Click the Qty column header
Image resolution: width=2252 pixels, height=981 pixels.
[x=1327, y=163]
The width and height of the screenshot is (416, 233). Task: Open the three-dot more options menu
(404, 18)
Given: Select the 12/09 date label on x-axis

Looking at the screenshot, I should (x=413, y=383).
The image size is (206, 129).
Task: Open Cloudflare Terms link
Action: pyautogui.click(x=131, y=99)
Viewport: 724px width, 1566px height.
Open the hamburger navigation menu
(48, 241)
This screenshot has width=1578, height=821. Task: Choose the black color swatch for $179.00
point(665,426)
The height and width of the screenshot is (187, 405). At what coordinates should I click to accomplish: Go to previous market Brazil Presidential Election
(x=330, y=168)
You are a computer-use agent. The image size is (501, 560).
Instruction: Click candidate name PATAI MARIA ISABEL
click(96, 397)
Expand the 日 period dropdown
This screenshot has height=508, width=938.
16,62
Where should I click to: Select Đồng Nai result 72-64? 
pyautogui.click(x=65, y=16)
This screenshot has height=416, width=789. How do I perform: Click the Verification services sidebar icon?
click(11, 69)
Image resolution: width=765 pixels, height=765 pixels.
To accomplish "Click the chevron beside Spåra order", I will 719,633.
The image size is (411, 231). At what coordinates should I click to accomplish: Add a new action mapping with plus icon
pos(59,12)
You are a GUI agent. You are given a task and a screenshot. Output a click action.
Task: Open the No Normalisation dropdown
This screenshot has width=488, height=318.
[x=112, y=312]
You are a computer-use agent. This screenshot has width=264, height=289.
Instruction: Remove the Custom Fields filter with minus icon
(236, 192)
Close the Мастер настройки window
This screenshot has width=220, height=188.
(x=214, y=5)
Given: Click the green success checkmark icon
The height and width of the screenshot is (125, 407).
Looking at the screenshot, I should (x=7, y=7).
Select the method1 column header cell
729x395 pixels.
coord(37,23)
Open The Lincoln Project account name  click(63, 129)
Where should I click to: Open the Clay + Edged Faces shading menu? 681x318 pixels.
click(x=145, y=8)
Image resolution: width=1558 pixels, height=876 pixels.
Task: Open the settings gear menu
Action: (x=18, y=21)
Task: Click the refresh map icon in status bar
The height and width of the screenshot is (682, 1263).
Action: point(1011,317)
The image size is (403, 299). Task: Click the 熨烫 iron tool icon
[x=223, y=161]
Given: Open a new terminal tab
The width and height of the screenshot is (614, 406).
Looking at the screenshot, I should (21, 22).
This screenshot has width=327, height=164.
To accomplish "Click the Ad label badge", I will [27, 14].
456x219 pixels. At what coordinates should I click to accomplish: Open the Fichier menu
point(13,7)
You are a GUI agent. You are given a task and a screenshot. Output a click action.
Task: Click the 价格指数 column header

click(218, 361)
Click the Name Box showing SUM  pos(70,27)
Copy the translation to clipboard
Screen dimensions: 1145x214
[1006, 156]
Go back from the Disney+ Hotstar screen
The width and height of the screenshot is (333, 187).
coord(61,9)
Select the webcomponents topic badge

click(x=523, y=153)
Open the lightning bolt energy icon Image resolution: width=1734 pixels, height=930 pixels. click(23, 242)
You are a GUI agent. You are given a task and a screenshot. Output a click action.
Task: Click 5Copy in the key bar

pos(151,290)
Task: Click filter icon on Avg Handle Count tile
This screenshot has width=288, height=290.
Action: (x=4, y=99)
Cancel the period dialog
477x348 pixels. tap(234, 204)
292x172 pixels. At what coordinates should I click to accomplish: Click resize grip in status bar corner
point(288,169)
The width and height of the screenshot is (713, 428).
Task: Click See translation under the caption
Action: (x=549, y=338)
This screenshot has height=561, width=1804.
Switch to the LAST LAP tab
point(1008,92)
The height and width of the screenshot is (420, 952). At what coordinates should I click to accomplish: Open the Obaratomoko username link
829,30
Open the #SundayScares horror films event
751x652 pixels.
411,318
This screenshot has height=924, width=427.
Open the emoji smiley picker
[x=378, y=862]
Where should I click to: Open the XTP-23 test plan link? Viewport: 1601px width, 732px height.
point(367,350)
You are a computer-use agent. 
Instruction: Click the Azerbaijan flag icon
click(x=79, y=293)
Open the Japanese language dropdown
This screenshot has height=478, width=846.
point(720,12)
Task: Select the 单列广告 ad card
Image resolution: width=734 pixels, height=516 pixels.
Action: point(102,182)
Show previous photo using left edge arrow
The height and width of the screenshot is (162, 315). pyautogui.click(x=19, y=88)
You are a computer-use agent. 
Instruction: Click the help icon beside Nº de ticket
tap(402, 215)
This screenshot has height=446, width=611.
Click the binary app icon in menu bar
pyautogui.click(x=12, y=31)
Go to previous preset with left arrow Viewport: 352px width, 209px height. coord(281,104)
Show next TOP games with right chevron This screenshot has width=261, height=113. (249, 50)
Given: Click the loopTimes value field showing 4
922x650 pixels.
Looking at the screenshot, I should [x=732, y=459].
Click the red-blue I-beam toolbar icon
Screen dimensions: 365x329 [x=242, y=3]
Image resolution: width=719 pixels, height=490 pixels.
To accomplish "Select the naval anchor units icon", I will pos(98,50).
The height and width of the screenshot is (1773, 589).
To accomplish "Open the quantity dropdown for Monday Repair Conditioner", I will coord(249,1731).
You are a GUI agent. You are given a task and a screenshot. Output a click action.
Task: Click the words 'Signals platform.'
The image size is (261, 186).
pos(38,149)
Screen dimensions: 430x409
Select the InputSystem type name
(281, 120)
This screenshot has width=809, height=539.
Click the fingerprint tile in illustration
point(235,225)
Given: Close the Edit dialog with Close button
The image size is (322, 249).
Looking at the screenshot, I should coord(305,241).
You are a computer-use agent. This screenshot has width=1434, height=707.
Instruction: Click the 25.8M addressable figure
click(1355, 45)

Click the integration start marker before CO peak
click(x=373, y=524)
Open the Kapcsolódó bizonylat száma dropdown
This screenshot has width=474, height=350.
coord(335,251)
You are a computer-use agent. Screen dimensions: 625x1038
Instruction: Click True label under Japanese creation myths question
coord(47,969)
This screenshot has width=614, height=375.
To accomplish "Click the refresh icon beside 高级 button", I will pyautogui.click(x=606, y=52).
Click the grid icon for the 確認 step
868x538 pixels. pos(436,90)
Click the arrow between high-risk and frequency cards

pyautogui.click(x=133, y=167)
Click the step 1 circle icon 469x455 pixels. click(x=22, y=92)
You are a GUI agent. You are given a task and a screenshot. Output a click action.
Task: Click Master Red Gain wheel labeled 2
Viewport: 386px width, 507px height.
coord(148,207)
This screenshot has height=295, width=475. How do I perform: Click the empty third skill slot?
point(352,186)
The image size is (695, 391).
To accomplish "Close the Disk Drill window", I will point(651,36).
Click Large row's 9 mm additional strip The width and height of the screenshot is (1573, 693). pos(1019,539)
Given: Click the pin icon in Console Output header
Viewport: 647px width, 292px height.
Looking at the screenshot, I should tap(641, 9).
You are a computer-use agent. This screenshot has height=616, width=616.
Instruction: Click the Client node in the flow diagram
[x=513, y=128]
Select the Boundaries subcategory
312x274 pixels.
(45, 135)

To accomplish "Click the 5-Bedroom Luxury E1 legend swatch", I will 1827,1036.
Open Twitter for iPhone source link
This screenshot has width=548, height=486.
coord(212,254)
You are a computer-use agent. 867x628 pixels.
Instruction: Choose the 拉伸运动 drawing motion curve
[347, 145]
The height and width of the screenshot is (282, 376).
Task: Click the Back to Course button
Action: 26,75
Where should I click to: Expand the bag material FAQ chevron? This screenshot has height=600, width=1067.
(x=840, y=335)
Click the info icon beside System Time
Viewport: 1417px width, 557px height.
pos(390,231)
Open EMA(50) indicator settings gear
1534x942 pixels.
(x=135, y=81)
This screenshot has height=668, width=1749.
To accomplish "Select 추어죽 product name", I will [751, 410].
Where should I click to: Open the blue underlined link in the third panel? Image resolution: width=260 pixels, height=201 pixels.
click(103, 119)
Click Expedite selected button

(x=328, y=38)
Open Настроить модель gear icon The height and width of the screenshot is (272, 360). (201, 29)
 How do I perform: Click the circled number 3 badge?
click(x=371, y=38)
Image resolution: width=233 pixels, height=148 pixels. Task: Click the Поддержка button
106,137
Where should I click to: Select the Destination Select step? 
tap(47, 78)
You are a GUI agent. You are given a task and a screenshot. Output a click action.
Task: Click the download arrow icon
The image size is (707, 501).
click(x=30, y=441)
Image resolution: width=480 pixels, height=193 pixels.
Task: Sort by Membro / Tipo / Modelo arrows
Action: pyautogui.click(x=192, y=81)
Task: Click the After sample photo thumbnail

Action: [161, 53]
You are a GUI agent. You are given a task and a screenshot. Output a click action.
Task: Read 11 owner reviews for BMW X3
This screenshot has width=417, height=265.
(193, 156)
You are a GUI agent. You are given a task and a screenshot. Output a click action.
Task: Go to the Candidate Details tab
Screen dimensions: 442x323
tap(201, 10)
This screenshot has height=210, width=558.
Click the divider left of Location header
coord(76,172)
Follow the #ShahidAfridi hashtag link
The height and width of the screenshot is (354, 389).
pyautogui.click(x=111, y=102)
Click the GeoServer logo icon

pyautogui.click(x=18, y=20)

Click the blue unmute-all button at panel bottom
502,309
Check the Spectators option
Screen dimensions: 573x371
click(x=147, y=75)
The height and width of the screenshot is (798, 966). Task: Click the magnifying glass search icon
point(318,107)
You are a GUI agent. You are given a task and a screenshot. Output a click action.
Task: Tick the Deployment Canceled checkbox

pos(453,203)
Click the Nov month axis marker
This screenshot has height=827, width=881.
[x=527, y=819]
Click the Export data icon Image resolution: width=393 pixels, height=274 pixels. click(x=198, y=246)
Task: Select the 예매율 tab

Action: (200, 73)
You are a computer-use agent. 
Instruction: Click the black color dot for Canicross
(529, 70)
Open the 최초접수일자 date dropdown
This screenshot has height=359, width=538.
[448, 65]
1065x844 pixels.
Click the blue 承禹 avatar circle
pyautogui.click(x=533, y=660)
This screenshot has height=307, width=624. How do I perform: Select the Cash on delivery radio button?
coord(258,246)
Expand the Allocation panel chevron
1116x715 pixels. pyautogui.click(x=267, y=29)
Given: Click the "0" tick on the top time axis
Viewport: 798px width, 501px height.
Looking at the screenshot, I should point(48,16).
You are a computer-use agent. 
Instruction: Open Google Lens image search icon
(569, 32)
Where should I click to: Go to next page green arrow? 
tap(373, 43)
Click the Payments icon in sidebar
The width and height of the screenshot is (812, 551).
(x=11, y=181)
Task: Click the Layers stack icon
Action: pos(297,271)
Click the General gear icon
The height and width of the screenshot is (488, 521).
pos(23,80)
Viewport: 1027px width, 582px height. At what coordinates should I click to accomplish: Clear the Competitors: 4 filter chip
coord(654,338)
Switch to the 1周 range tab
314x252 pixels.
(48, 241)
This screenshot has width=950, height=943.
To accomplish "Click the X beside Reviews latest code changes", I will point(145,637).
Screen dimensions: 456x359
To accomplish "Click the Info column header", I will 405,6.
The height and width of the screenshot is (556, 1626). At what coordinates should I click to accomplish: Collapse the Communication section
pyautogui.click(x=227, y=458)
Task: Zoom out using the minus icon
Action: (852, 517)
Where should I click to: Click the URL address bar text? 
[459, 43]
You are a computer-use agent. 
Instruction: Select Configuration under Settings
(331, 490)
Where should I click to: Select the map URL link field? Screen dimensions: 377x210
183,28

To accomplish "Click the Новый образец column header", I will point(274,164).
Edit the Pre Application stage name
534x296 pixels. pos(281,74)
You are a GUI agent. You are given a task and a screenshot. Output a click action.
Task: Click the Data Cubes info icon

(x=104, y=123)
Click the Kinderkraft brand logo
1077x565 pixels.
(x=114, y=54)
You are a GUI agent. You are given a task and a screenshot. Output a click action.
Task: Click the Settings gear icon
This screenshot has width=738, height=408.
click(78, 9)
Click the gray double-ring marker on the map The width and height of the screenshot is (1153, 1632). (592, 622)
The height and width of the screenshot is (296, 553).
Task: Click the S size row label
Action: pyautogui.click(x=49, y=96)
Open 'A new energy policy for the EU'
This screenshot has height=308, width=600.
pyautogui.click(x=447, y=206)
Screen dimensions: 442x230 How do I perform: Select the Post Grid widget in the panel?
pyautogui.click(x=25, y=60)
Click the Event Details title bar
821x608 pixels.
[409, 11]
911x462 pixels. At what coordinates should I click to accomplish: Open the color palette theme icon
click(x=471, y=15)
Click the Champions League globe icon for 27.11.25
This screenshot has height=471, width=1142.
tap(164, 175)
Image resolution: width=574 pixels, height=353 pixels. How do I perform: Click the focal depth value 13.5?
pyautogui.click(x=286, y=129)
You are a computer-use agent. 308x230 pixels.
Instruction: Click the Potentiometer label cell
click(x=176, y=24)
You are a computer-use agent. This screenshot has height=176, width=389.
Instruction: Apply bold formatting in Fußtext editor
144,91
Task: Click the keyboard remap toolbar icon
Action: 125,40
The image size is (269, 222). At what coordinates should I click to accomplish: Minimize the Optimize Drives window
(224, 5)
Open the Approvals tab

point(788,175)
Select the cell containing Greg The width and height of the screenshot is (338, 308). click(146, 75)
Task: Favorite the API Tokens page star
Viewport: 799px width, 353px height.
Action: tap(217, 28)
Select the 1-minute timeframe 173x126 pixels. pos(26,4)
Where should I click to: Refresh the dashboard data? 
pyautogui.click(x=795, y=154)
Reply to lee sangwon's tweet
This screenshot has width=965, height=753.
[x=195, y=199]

== == ==

> _PROMPT_:
Exactly the lines from the one containing "Screen dimensions: 442x230" through the last line of the material above are to be returned, with nothing else.

> _YOUR RESPONSE_:
Screen dimensions: 442x230 How do I perform: Select the Post Grid widget in the panel?
pyautogui.click(x=25, y=60)
Click the Event Details title bar
821x608 pixels.
[409, 11]
911x462 pixels. At what coordinates should I click to accomplish: Open the color palette theme icon
click(x=471, y=15)
Click the Champions League globe icon for 27.11.25
This screenshot has height=471, width=1142.
tap(164, 175)
Image resolution: width=574 pixels, height=353 pixels. How do I perform: Click the focal depth value 13.5?
pyautogui.click(x=286, y=129)
You are a computer-use agent. 308x230 pixels.
Instruction: Click the Potentiometer label cell
click(x=176, y=24)
You are a computer-use agent. This screenshot has height=176, width=389.
Instruction: Apply bold formatting in Fußtext editor
144,91
Task: Click the keyboard remap toolbar icon
Action: 125,40
The image size is (269, 222). At what coordinates should I click to accomplish: Minimize the Optimize Drives window
(224, 5)
Open the Approvals tab

point(788,175)
Select the cell containing Greg The width and height of the screenshot is (338, 308). click(146, 75)
Task: Favorite the API Tokens page star
Viewport: 799px width, 353px height.
Action: tap(217, 28)
Select the 1-minute timeframe 173x126 pixels. pos(26,4)
Where should I click to: Refresh the dashboard data? 
pyautogui.click(x=795, y=154)
Reply to lee sangwon's tweet
This screenshot has width=965, height=753.
[x=195, y=199]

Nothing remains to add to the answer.